How will knowing our genetic risk impact our lives?
Our genome contains about 3 million DNA base pairs of a complex coding system, overwhelmingly similar between all humans. The small differences between people, or genomic variants, are what sets each person apart; some of them are decoded to physical characteristics and personality traits, while others increase or decrease the risk for developing diseases.
Some medical conditions are single-gene diseases, but many are more complex, influenced by a combination of genetic variants (or poly-genic), of hundreds or even thousands of variants, with environmental and lifestyle influences, such as air pollution, diet, stress, or smoking. Recent developments in genetics and technological and computational advancements have led scientists to take a comparative approach, comparing a group of people with a disease to another group without inferring the significant combination of genetic changes that might lead to that disease. Each genetic variant might have a small impact on its own, but together, they form a pattern that increases an individual’s likelihood of developing a condition.

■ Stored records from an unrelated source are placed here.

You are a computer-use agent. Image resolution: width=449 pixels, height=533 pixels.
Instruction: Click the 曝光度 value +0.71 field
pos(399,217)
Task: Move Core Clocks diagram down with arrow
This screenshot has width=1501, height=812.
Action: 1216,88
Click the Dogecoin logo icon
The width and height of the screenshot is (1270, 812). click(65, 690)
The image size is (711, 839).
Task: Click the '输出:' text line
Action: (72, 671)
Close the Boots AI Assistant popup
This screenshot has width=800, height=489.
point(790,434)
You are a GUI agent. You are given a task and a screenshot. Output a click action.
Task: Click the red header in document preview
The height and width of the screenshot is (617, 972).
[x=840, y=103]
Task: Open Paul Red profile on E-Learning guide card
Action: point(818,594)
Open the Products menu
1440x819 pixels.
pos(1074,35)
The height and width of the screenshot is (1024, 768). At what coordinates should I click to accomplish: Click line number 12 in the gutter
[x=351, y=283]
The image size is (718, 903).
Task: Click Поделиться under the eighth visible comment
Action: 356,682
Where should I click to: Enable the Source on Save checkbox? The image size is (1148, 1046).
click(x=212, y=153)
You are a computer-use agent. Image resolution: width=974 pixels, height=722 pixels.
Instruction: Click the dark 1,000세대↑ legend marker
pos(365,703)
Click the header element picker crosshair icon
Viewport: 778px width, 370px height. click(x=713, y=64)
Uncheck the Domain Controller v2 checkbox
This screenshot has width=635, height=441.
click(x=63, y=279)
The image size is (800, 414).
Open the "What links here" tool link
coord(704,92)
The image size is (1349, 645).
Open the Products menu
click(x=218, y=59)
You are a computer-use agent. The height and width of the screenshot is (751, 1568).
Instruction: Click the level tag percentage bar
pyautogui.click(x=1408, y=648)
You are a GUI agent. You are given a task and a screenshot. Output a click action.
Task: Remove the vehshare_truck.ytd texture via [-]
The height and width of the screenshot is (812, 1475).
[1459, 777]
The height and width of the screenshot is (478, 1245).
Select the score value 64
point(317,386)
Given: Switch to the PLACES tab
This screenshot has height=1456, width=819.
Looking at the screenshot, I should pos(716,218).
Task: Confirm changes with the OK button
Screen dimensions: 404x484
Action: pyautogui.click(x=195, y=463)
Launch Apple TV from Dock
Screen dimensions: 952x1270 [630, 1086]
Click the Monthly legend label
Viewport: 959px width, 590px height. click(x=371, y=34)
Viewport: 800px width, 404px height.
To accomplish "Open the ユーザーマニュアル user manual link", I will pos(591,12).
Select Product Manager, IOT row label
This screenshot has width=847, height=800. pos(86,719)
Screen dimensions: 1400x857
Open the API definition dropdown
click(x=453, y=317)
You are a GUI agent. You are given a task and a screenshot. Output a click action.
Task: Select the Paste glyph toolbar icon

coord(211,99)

PRS, a statistical score, is a number that reflects one’s genetic predisposition for medical conditions. This field is emerging now given that humanity has already created a large enough reservoir of sequenced genetic data, computation power to process it, and advanced statistical models to understand it. Combining PRS with clinical data has an advantage in risk assessment. A new study published in JAMA leveraged genetic data to better identify people with undiagnosed COPD, a chronic lung disease associated with smoking and pollution, constituting the fourth leading cause of death worldwide. Researchers showed that integrating PRS with clinical questionnaires led to higher detectability rates than questionnaires alone.
Risk assessment, not prophesy
PRS is all about probabilities, not absolute risks. This is why we should use PRS as another layer of our multiomics analysis, another piece of our healthcare journey. Also, many of the existing PRS lack diversity, as they were developed on the genetics of people of European descent. This means they need to be validated and adapted to people of different ancestry to allow universal adoptability.
The future of multiomics in healthcare
Leading the next leap in AI-driven healthcare requires brain power and a huge investment of money. It also needs the courage to implement responsibly. In the near future, integrating multiomics into clinical practice will give deeper insights into patients’ health trajectories and what influences them, helping physicians and empowering patients to navigate their health in the right direction with earlier interventions, tailored treatments, and more effective prevention strategies. This is how medicine will finally shift from reactive to proactive care.